Linux dominates servers, cloud infrastructure, embedded devices, and increasingly the desktop through distributions like Ubuntu, Fedora, and Arch. The BSDs collectively represent a fraction of deployed systems. Yet they persist — and in some areas thrive — because they offer things Linux doesn’t. A single coherent base system rather than a loose assembly of packages. Licensing under BSD or ISC terms rather than the GPL, which matters enormously to companies embedding operating systems in commercial products. And in NetBSD’s case, a degree of architectural portability that no other general-purpose OS matches.

Sony’s PlayStation operating systems have historically drawn from FreeBSD. Nintendo’s Switch uses components traceable to BSD heritage. Juniper’s router firmware runs on a BSD base. These aren’t hobbyist deployments.

NetBSD’s own deployment stories tend to be quieter. Embedded systems. Research projects at universities. Network appliances from vendors who prefer BSD licensing for proprietary products. The kind of work that doesn’t show up in Stack Overflow surveys but keeps the internet’s plumbing functioning.

So what does RC3 mean practically? For system administrators and developers who’ve been testing RC1 and RC2, it means another round of validation before committing to production deployments. For the NetBSD release engineering team, it means they’re close enough to the finish line that a final release in the coming weeks looks realistic. And for the BSD community at large, it’s a sign that the project’s development velocity — which had been a source of genuine concern during the long gap between NetBSD 9.x and 10.0 — has meaningfully improved.

The project’s release notes detail dozens of specific changes across the kernel, userland utilities, third-party software updates, and documentation fixes. Among the more notable improvements in the 11.0 branch are better support for modern ARM hardware, including various single-board computers popular with embedded developers. There’s also improved support for newer Intel and AMD processors, updated Wi-Fi drivers, and enhancements to the ZFS implementation that NetBSD has been integrating.

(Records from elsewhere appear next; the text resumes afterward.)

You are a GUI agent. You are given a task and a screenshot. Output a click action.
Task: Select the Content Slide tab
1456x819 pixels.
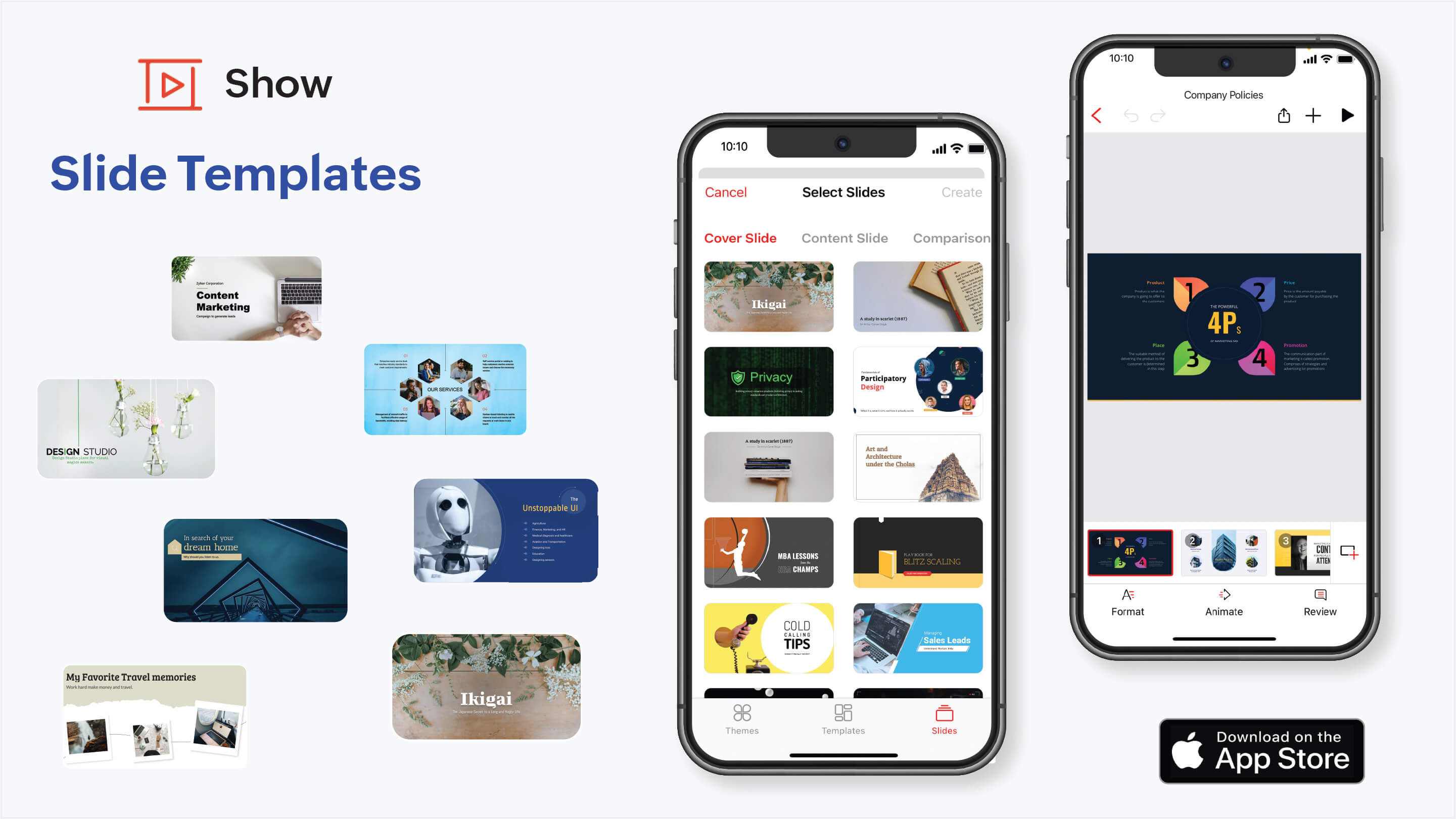(x=845, y=237)

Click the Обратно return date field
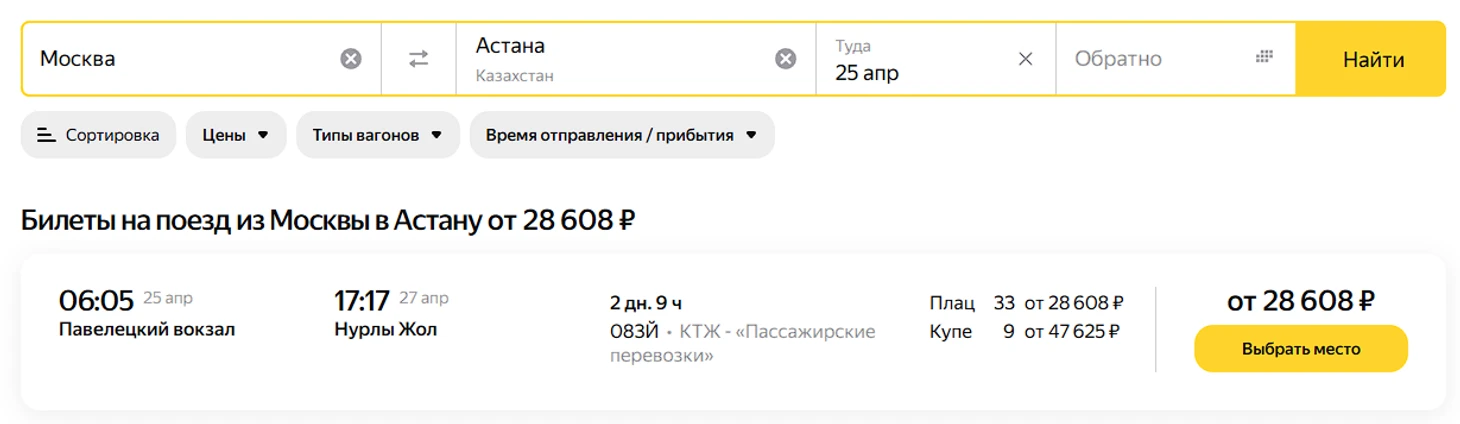[1150, 59]
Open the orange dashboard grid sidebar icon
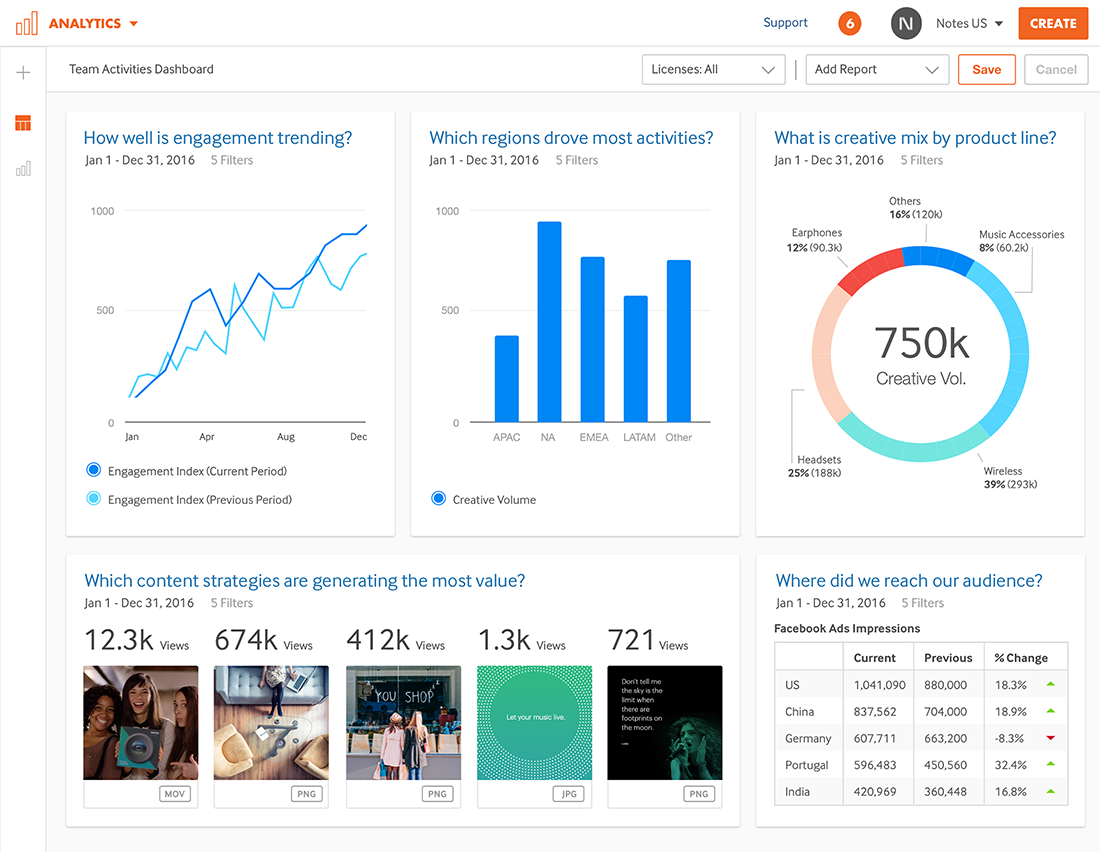 tap(23, 123)
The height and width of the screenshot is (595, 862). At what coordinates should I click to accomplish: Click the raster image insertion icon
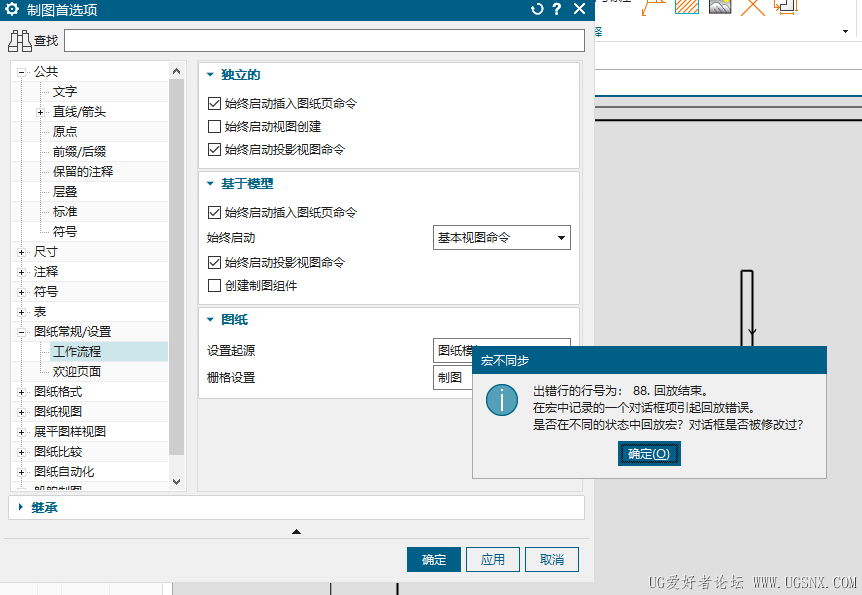tap(720, 9)
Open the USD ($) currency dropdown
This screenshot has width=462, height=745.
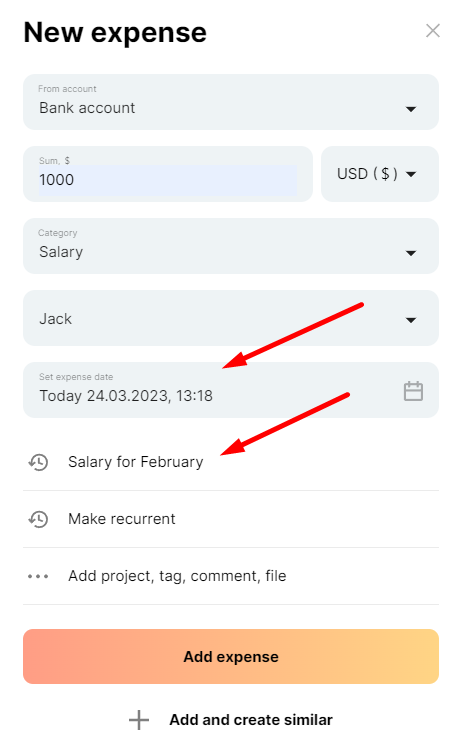(x=380, y=174)
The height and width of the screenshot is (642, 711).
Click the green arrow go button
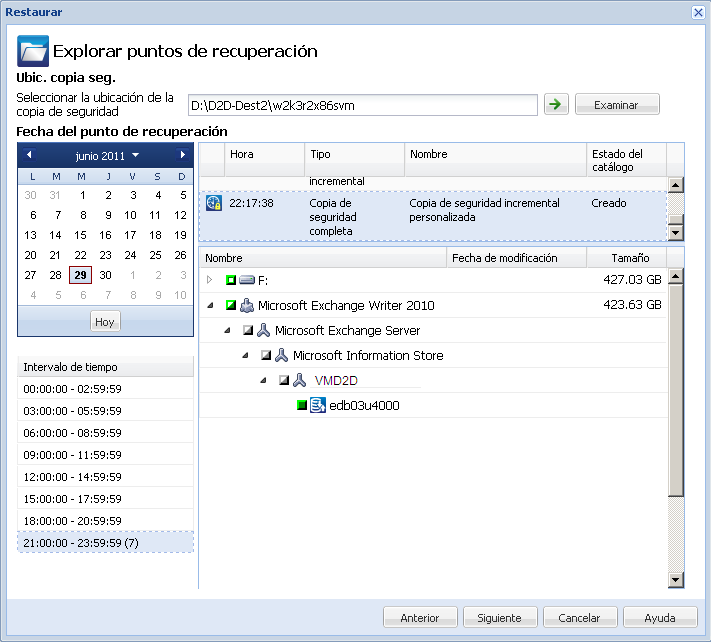(x=554, y=105)
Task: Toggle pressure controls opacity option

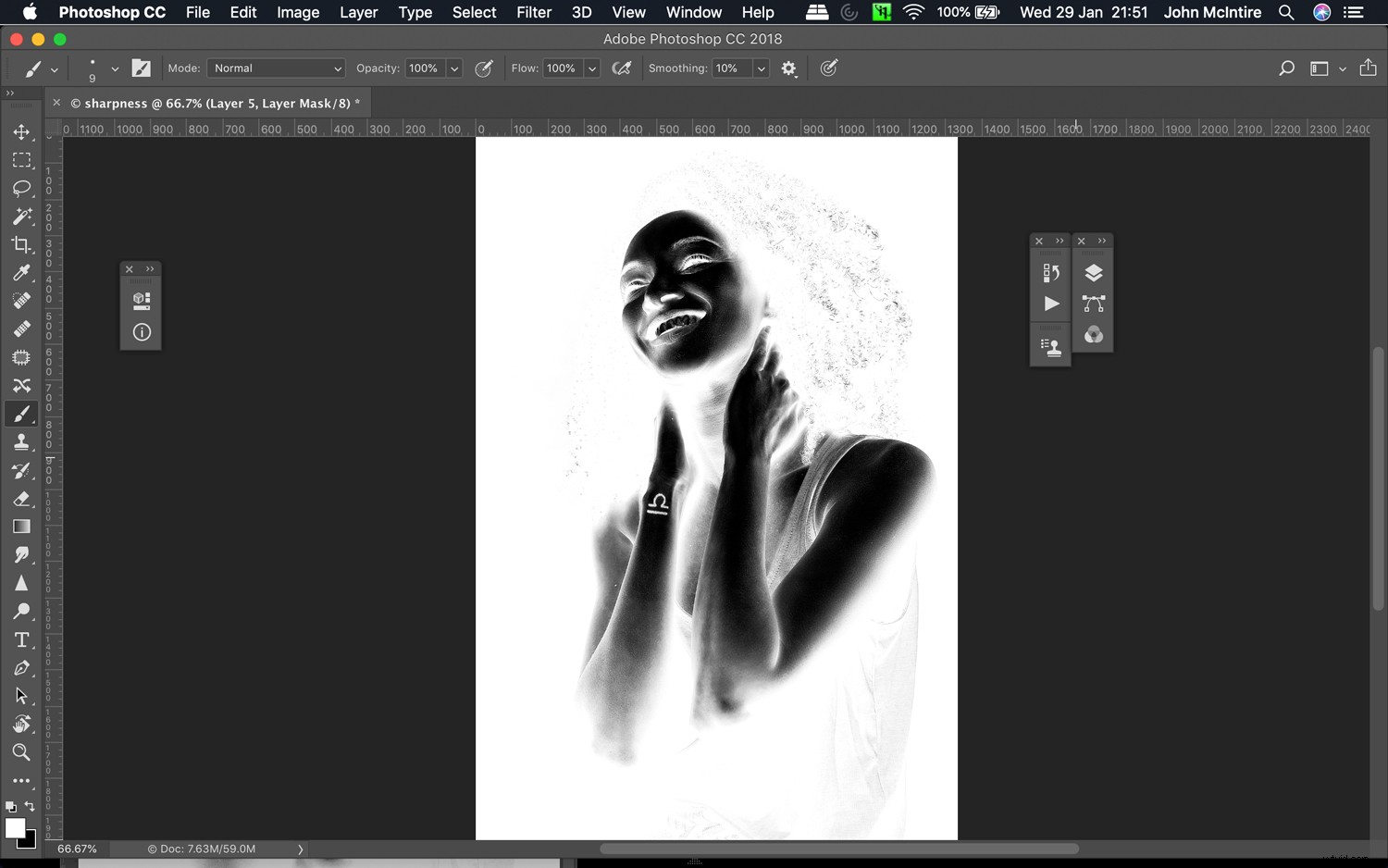Action: pyautogui.click(x=484, y=68)
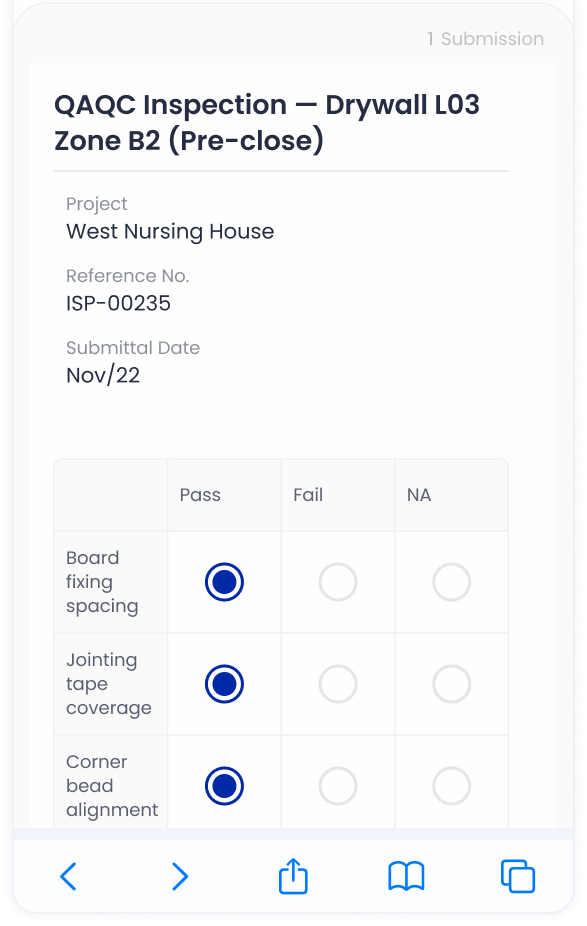The width and height of the screenshot is (587, 926).
Task: Select NA for Corner bead alignment
Action: (451, 786)
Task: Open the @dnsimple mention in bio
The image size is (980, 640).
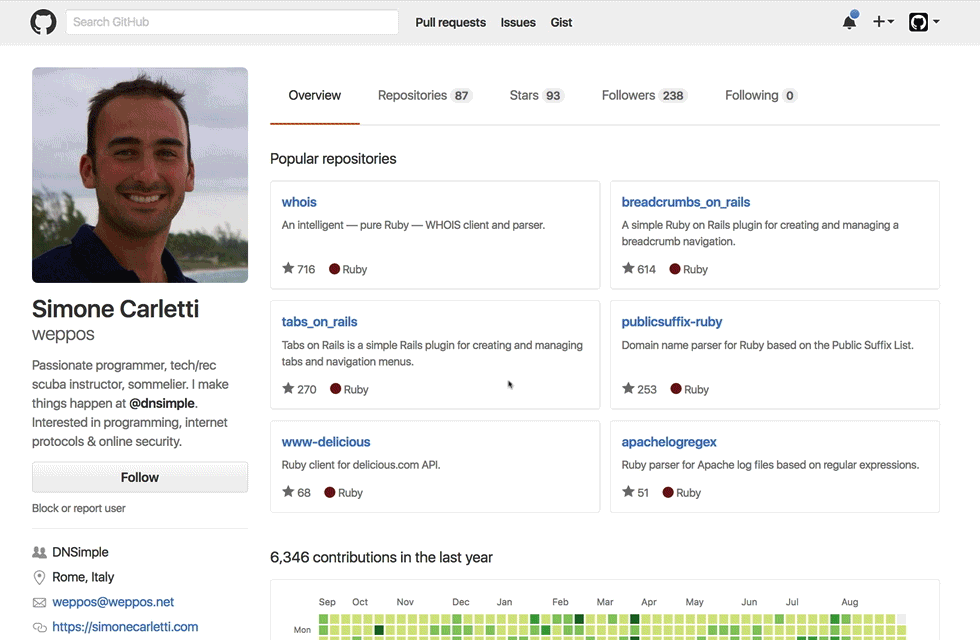Action: [162, 403]
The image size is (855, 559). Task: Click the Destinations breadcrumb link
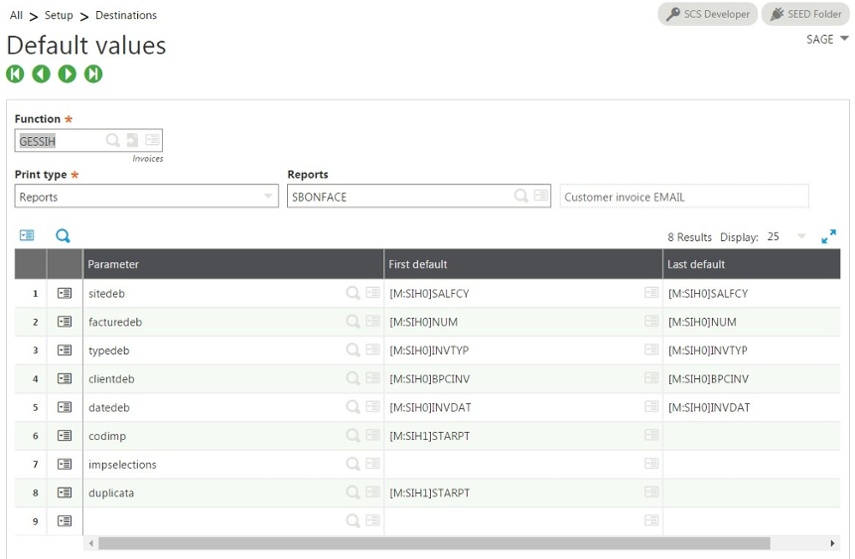point(126,16)
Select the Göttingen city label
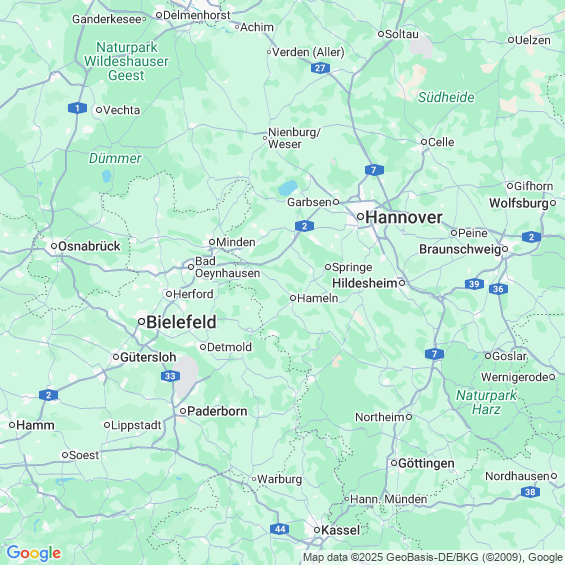This screenshot has width=565, height=565. click(426, 463)
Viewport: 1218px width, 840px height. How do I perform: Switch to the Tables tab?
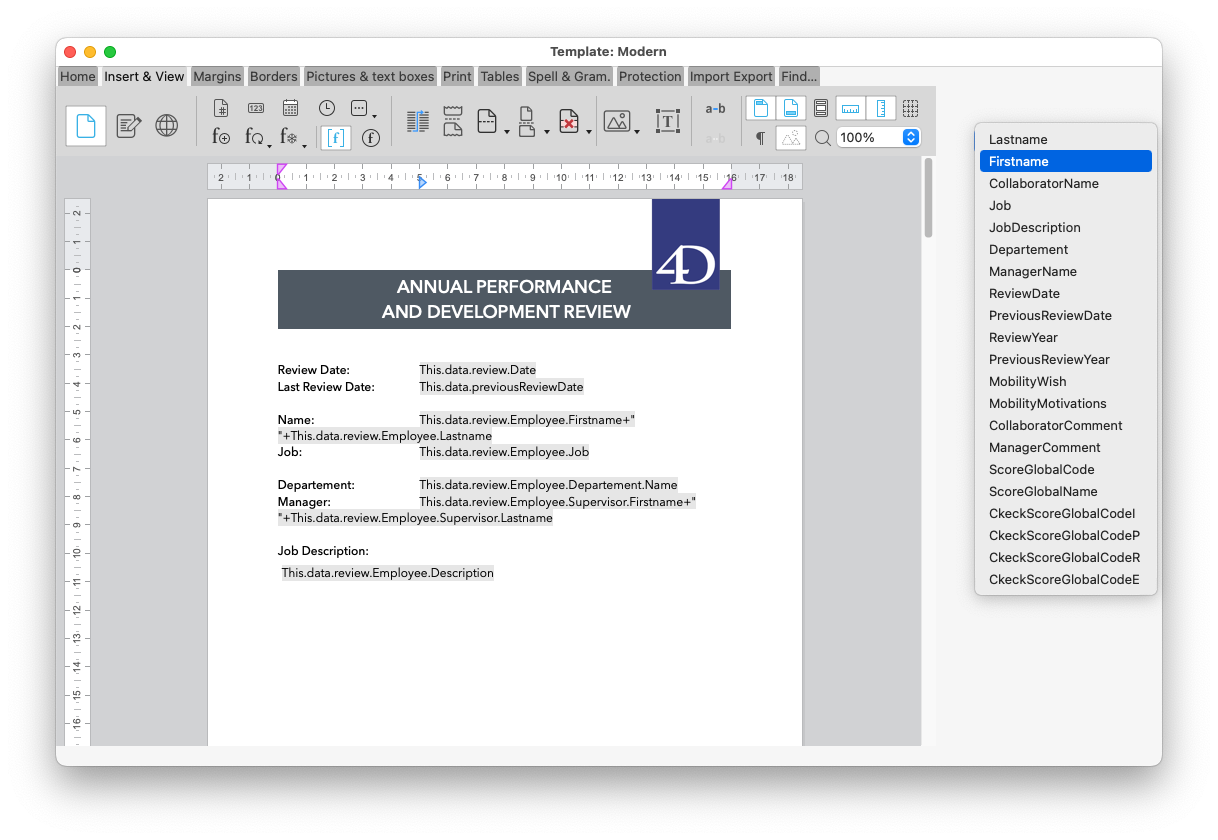click(499, 76)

One area where NetBSD continues to differentiate itself is in its approach to the base system. Unlike Linux distributions, which assemble hundreds of independent projects into a coherent whole, NetBSD develops its kernel and core userland as a unified project. This means the entire base system is covered by a consistent license, built with a consistent toolchain, and maintained by a single group of developers who understand the interactions between components. It’s a philosophy shared with the other BSDs but taken perhaps furthest by NetBSD, which has historically been the most willing to write its own implementations of standard tools rather than importing them from external projects.

That philosophy has costs. Fewer developers means slower progress on some fronts. Features that arrive in Linux quickly — like certain hardware drivers or container technologies — take longer to reach NetBSD, if they arrive at all. The project doesn’t have corporate sponsors on the scale of Red Hat backing Fedora or Canonical backing Ubuntu. The NetBSD Foundation relies on donations and volunteer labor.

Yet the project endures. It’s been active since 1993, making it one of the longest-running open-source projects in existence. Thirty-two years. Through the dot-com boom, the Linux ascendancy, the cloud computing wave, and now the AI infrastructure buildout, NetBSD has kept shipping code.

RC3 is not the finale. But it’s close enough that anyone with a stake in BSD systems — whether as a user, developer, or vendor — should be paying attention. The final 11.0 release, when it arrives, will represent the project’s most rapid major-version turnaround in years, and a signal that NetBSD’s development community has found a sustainable rhythm after a period of uncertainty.

For those who want to test RC3, images are available for dozens of platforms from the NetBSD project’s official mirrors. Bug reports, as always, are welcome. The project needs them. That’s how open source works — not through press releases, but through people running code, breaking things, and filing reports so the next build is better than the last.